**VORLIEGENDER TEXT**
===============

Aber auch dies ist nicht mehr so…
Auch etwas was Politik und militärische Führung noch nicht begriffen haben…
Deutsche Soldaten sind Staatsbürger in Uniform und keine dumpfen Befehlsempfänger.
Wem dieser Grundsatz nicht gefällt, sollte in einer anderen Armee dienen.
Ich denke ein Grund für das Personalproblem ist die im Vergleich zur zivilen Verwaltung mangelhafte Besoldung der Soldaten. Zielführend wäre als erster Schritt die Einführung einer „Soldatenzulage“ analog zur „Polizeizulage“. Dies würde die speziellen Besonderheiten des Soldatenberufes erfassen.

===============

**DATENSÄTZE**
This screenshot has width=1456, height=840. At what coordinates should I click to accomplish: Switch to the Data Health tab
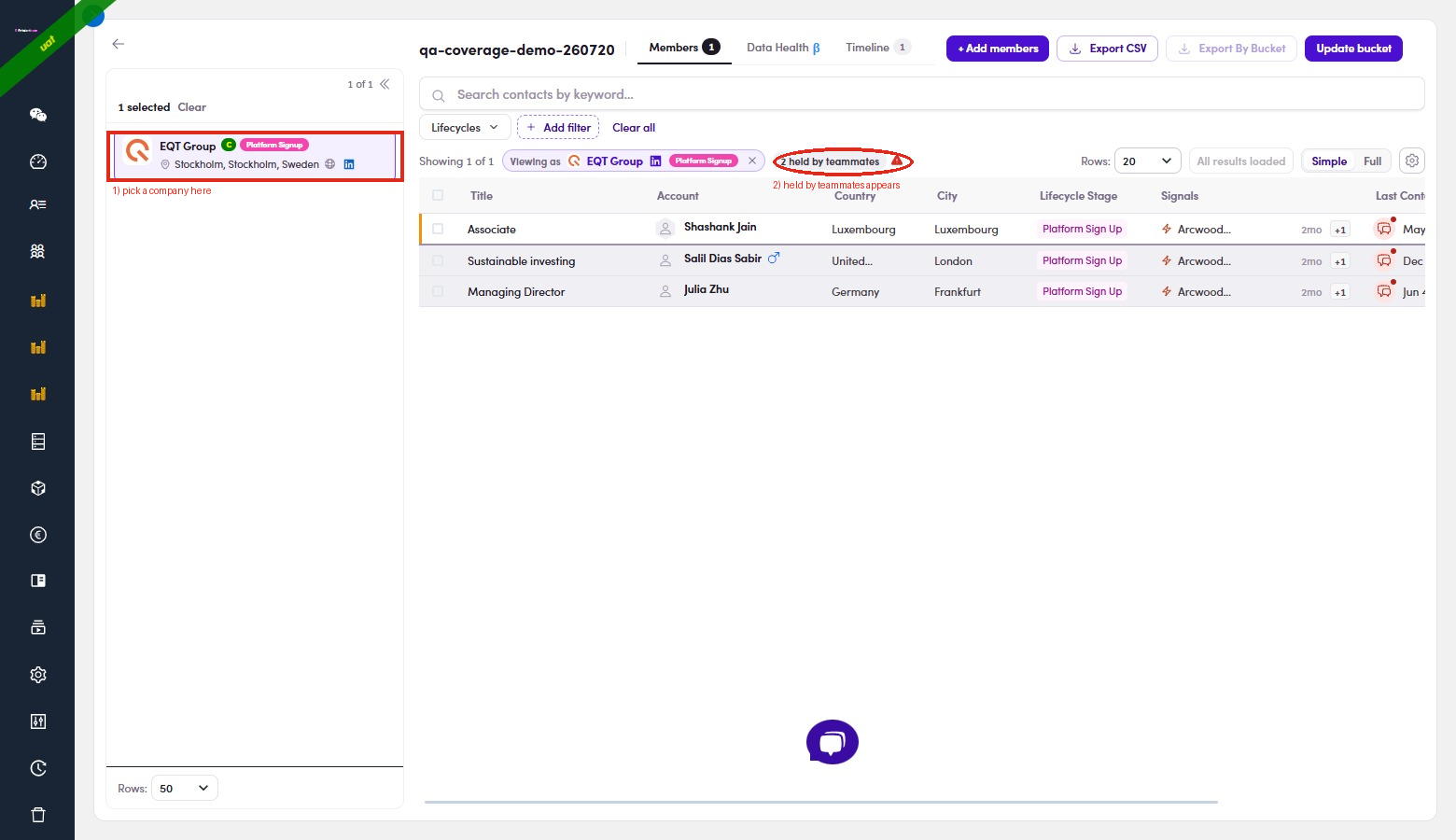click(x=783, y=48)
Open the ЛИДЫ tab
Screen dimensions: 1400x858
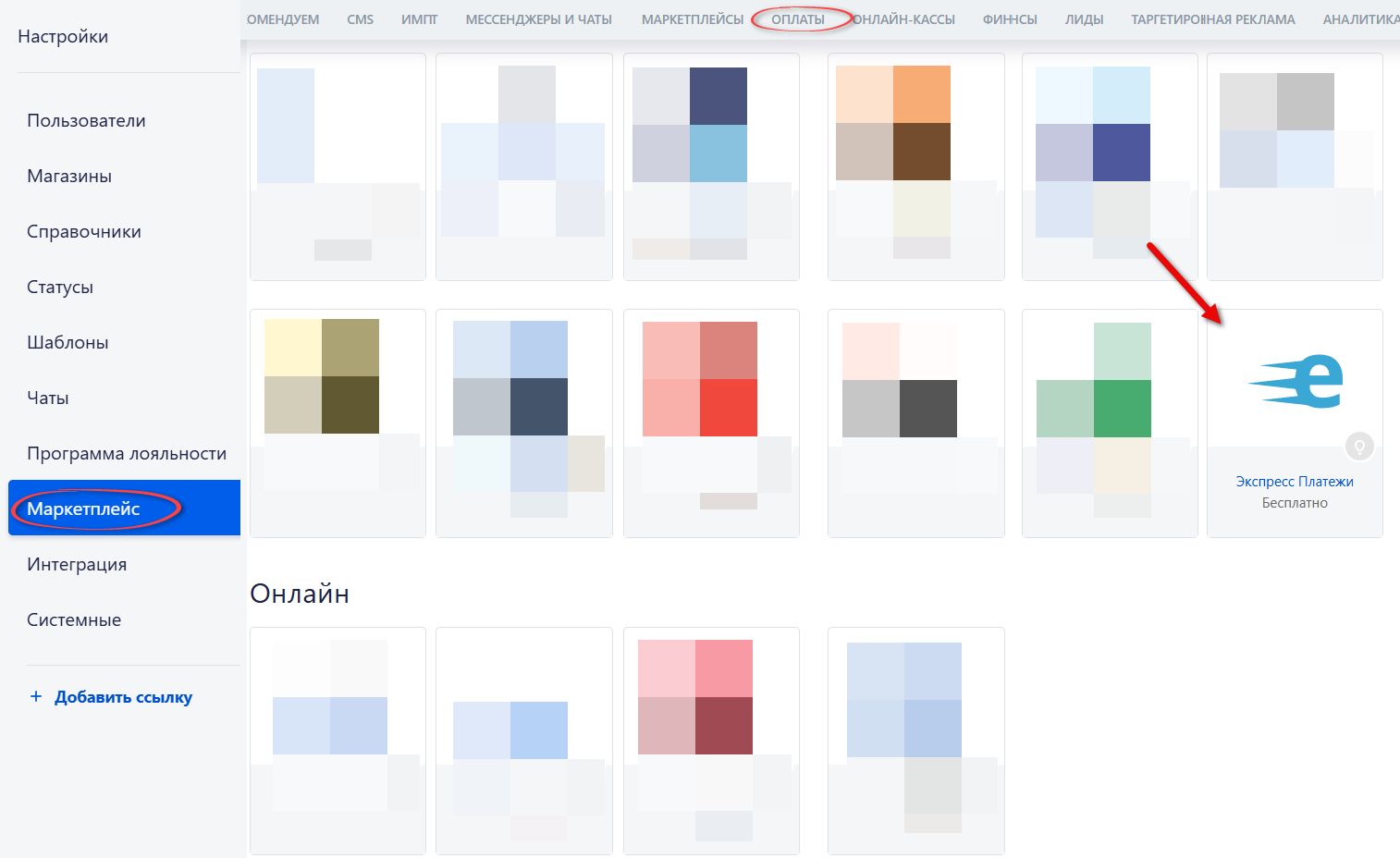1084,19
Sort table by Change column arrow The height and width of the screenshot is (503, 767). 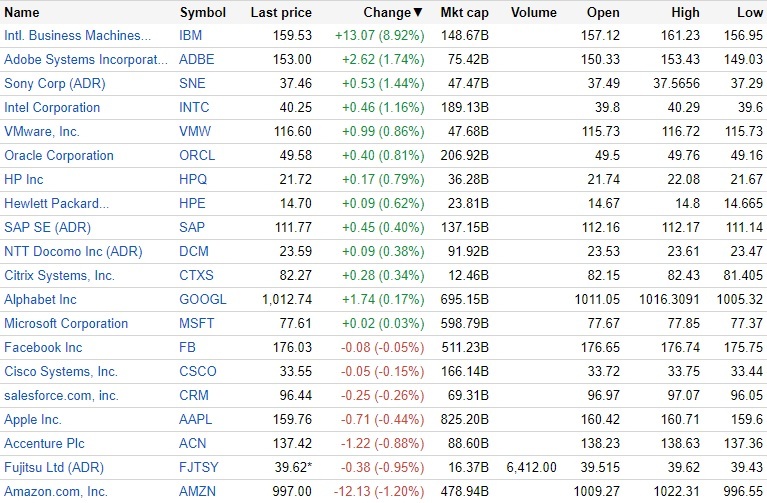pyautogui.click(x=418, y=13)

===============

**ZU ERLEDIGENDE SCHRITTE**
1) Drucke aus dem Text über deutsche Soldaten alles von „Ich denke ein“ bis hinunter zu „des Soldatenberufes erfassen.“ buchstabengetreu ab.
2) Welche Zulage soll laut dem Text über deutsche Soldaten als erster Schritt eingeführt werden?

**LÖSUNGEN ZUR ÜBUNG**
1)
Ich denke ein Grund für das Personalproblem ist die im Vergleich zur zivilen Verwaltung mangelhafte Besoldung der Soldaten. Zielführend wäre als erster Schritt die Einführung einer „Soldatenzulage“ analog zur „Polizeizulage“. Dies würde die speziellen Besonderheiten des Soldatenberufes erfassen.

2) Eine „Soldatenzulage“ analog zur „Polizeizulage“.